Iosel detestaba a Andrei. “Por envidia”, pensaba Dina. La rapidez del polaco en matemáticas era mayor que la de su amigo, poco acostumbrado a tener competencia. Un día, Iosel le contó a Dina algo deprimente: en un recreo, Andrei había perorado contra los judíos ante un grupo de muchachos que lo escuchaban como en misa.
–¿Cómo contra los judíos? ¿Qué dijo? –preguntó ella, buscando ansiosamente algún argumento para demostrar a Iosel que se trataba de un malentendido.
Andrei, informó el otro implacable, había discurseado sobre la gran patria polaca, la pobre patria oprimida que merecía polacos en su tierra, sanos católicos polacos, heroicos y comprometidos, no intrusos aviesos, calculadores, asesinos de Cristo y chupasangres que desde hacía siglos vivían aprovechándose de un pueblo trabajador, piadoso…

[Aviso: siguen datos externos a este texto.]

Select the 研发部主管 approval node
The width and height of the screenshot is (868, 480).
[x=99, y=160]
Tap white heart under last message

Era viernes. Después de la tristeza que le duró todo el shabat, Dina resolvió que, pese a cualquier apariencia, el verdadero lugar de Andrei era la masa, la informe masa de polacos ignorantes y soeces de donde, confundida por las brillantes luces que rodeaban al personaje, su imaginación había accedido a sacarlo. El lunes asistió a la escuela resuelta a sentir por él la indiferencia que hasta entonces solo había disimulado. Ahí, exactamente ahí puede comenzar esta historia: ahí empezó su mala suerte.

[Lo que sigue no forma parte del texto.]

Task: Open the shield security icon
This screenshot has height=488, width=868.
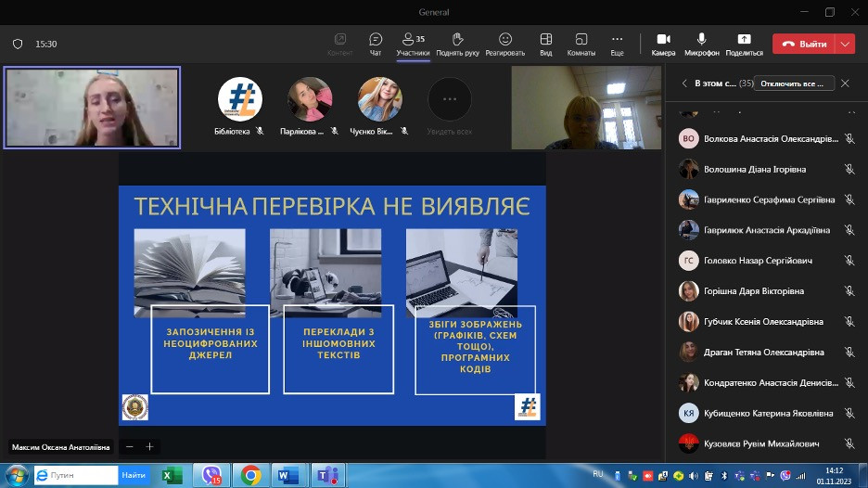Action: (18, 44)
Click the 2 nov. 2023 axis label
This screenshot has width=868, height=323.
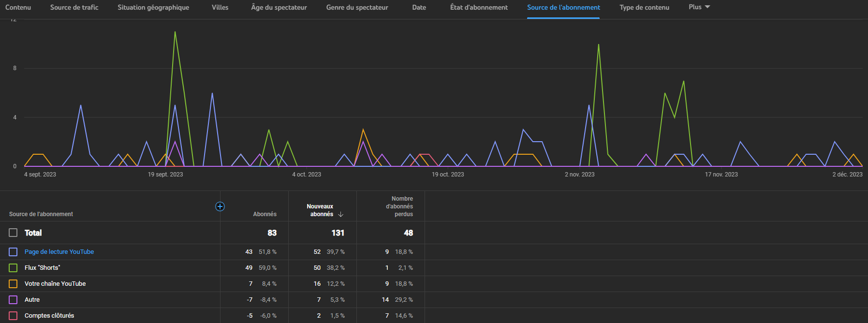pyautogui.click(x=579, y=175)
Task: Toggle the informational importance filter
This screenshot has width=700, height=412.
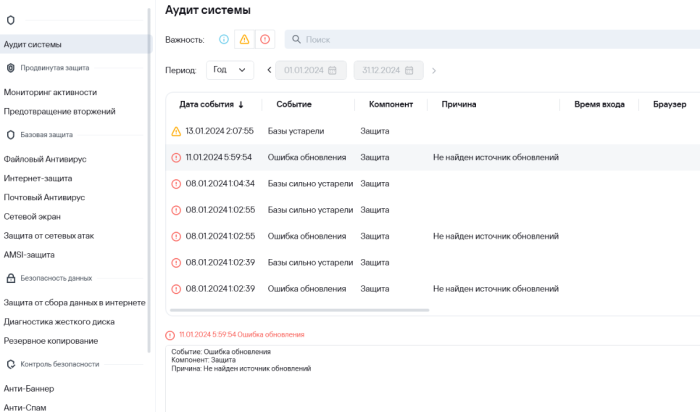Action: point(224,39)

En la clase de literatura, el profesor Piacecski anunció que dos de las redacciones que le habían entregado en la semana anterior estaban muy sobre el nivel de las demás y valía la pena leerlas. Dina recordaba bien el trabajo: una descripción bajo la consigna “la imagen más triste que vieron mis ojos”. Ella había descripto los pimpollos cerrados y marchitos que la tía Jaique le había regalado en primavera. Para su sorpresa total escuchó que el maestro decía, mirándola y sonriendo:
–Voy a leer los dos trabajos. Primero las damas. La señorita Hamer escribió una descripción titulada “Morir de espaldas”.

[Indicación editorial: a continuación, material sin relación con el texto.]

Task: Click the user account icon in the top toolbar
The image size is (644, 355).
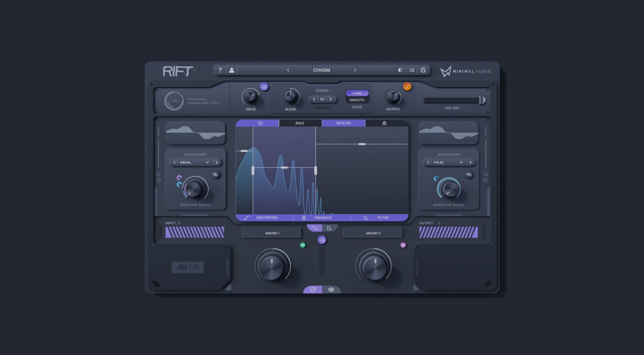Action: (232, 70)
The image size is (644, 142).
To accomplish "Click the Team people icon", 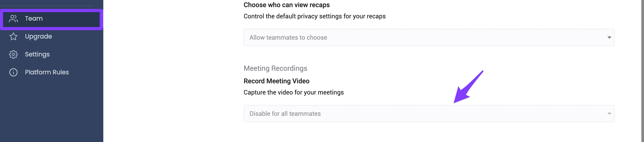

Cuando terminó, Dina no podía levantar la vista del banco. No sabía si gritar de alegría o llorar de vergüenza y, en todo caso, no podía ni quería hacer ninguna de las dos cosas (salvo llorar, tal vez, pero a escondidas). Unos dedos le tocaron con insistencia el hombro, se dio vuelta y vio el rostro emocionado de Janka:
–¡Felicitaciones! ¡Es hermoso!
Dina agradeció, sintiendo fuego en las mejillas; antes de darse vuelta se cruzó con la mirada exultante de Iosel. Pálido de asombro y orgullo, le sonreía con toda la cara. Ella sonrió a su vez, radiante e incómoda al mismo tiempo, y volvió rápidamente los ojos a la seguridad de su banco. Se moría por verle la cara a Andrei, pero no soportaba la certeza de que toda la clase la estaba observando.
Por fortuna para ella, no fue el centro de la situación durante mucho más tiempo.
–¡Ahora, el caballero! –dijo el señor Piacecski, no sin cierta ironía–. La descripción se llama “Adiós al amigo”, fue escrita por Andrei Kowal.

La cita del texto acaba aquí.